### Source passage
* * * * * * *

On April 17 the US Agency for International Development (USAID) awarded a contract worth $680 million to Bechtel Corp., a private company with close ties to the Republican Party and the Bush administration.

The outcome of a secretive bidding process open only to a select group of American corporations, the contract is the latest and largest in a series of windfalls for corporate America following the overthrow of the Saddam Hussein regime.

The areas covered by the contract include the rehabilitation of Iraq’s power, water and sewage systems that were destroyed in the bombing campaign, rehabilitation of airports, and the dredging of the Umm Qasr port. Bechtel’s future work in the country will also likely include repair and reconstruction of hospitals, schools, government buildings and irrigation and transportation systems.

Bechtel stands to gain much more than the initial contract. USAID officials have indicated that the final price tag will run into the tens of billions of dollars. Much of this work—which includes operations in nearly every important area of the country’s infrastructure—will go to Bechtel and its subcontractors. “This has never been done before—an American corporation rebuilding an entire foreign country,” noted Daniel Brian, Executive director of Project of Government Oversight, which is based in Washington DC.

Previous contracts included a multi-billion dollar deal secured by Halliburton, a company previously headed by Vice President Dick Cheney. The cost-plus-profit contract was awarded without competition to Halliburton’s subsidiary, Brown & Root, which was also one of the six original contenders for the contract awarded to Bechtel. Brown & Root eventually opted out of the bidding process after charges of favoritism were raised. Cheney still receives up to $1 million a year from Halliburton as part of his severance package.

Other American corporations that have won contracts include Research Triangle Institute, which will receive up to $167 million for work in local governance services, and Creative Associates International, which won a $62.2 million contract to rebuild Iraq’s devastated educational system.

All of these costs will initially be paid by American taxpayers, who will also pay for the bombs used to destroy Iraqi infrastructure in the first place. The rest of the burden will fall on the Iraqi people, as the US loots the country’s oil resources to pay off the huge corporate contracts.

In an attempt to answer charges of political favoritism, USAID spokesman Luke Zahner argued, “The reality is that there are only a few companies that can handle a contract of this size.” There is a grain of truth in this. A handful of giant companies dominates the market for contracts like that awarded to Bechtel, and all of them have political connections. In addition to Halliburton, the other major competitor is Fluor Corp., which has on its board a former head of the National Security Agency and deputy director of the CIA, in addition to other military ties.

* * * * * * *

### Data section

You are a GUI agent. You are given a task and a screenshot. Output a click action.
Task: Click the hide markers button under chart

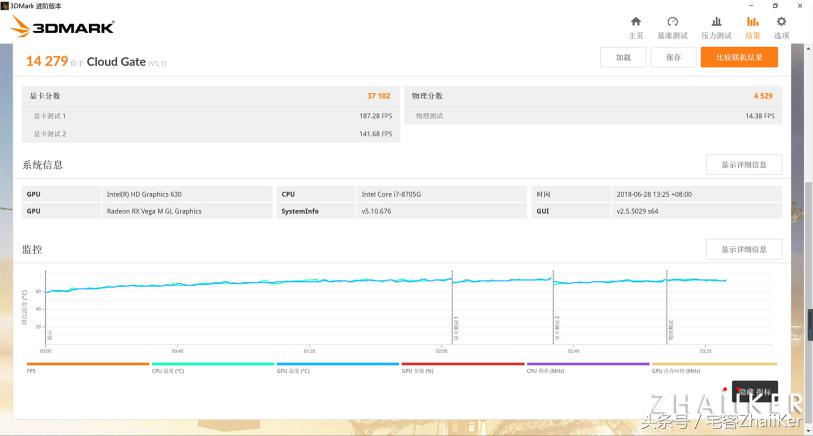[754, 392]
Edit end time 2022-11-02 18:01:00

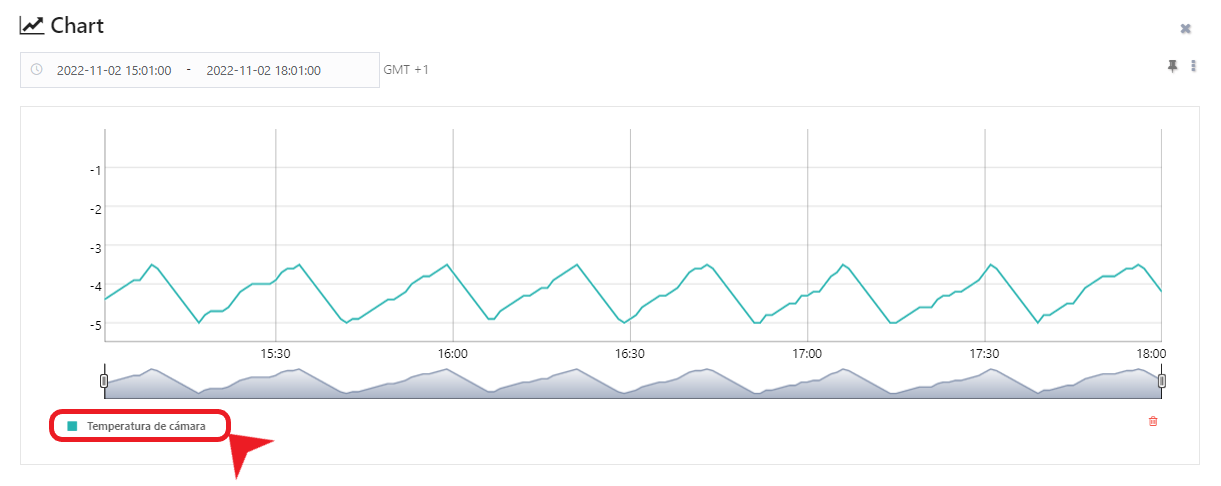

* * * * * * *

### What you should do
Continue the article on USAID's Iraq reconstruction contracts from where it stops.

### Reply to the exercise
During last month’s anti-war demonstrations, Bechtel headquarters in San Francisco was targeted by protesters who saw the company as a critical part of the military-industrial complex that is closely aligned with the Bush administration. The company is the 17th largest defense contractor in the country. Between October, 2001 and September, 2002, the Defense Department paid Bechtel $1.03 billion, nearly 10 percent of Bechtel’s total revenue of $11.6 billion in 2002.

The Center for Responsive Politics, a government watchdog organization, reports that all six companies that were originally allowed to bid for the contract are heavy donors to American politicians, particularly to the Republican Party. Combined, they gave $3.6 million between 1999 and 2002, 66 percent to Republicans. Bechtel itself contributed $1.3 million of this.

But Bechtel’s connections extend far beyond campaign contributions. The company has operated for decades as a halfway house for Republican politicians and military officials heading both into and out of government service.

One of Bechtel’s senior vice presidents is Jack Sheehan, who is also a member of the Defense Policy Board, which advises Secretary of Defense Donald Rumsfeld. Right-wing forces closely aligned with Rumsfeld dominate the defense board. Its former head was Richard Perle, a vociferous advocate of war in Iraq who was forced to resign as chairman when conflicts of interest relating to his connection with telecommunications giant Global Crossing were revealed last month.

Sheehan is responsible for Bechtel’s petroleum and chemical operations, and oversees the execution and strategy for the company’s activities in the Middle East, Europe, Africa and Southwest Asia. He is a retired four-star general who served as commander-in-chief of US Atlantic Command until 1997. He also served as a special advisor for Central Asia in the Clinton administration.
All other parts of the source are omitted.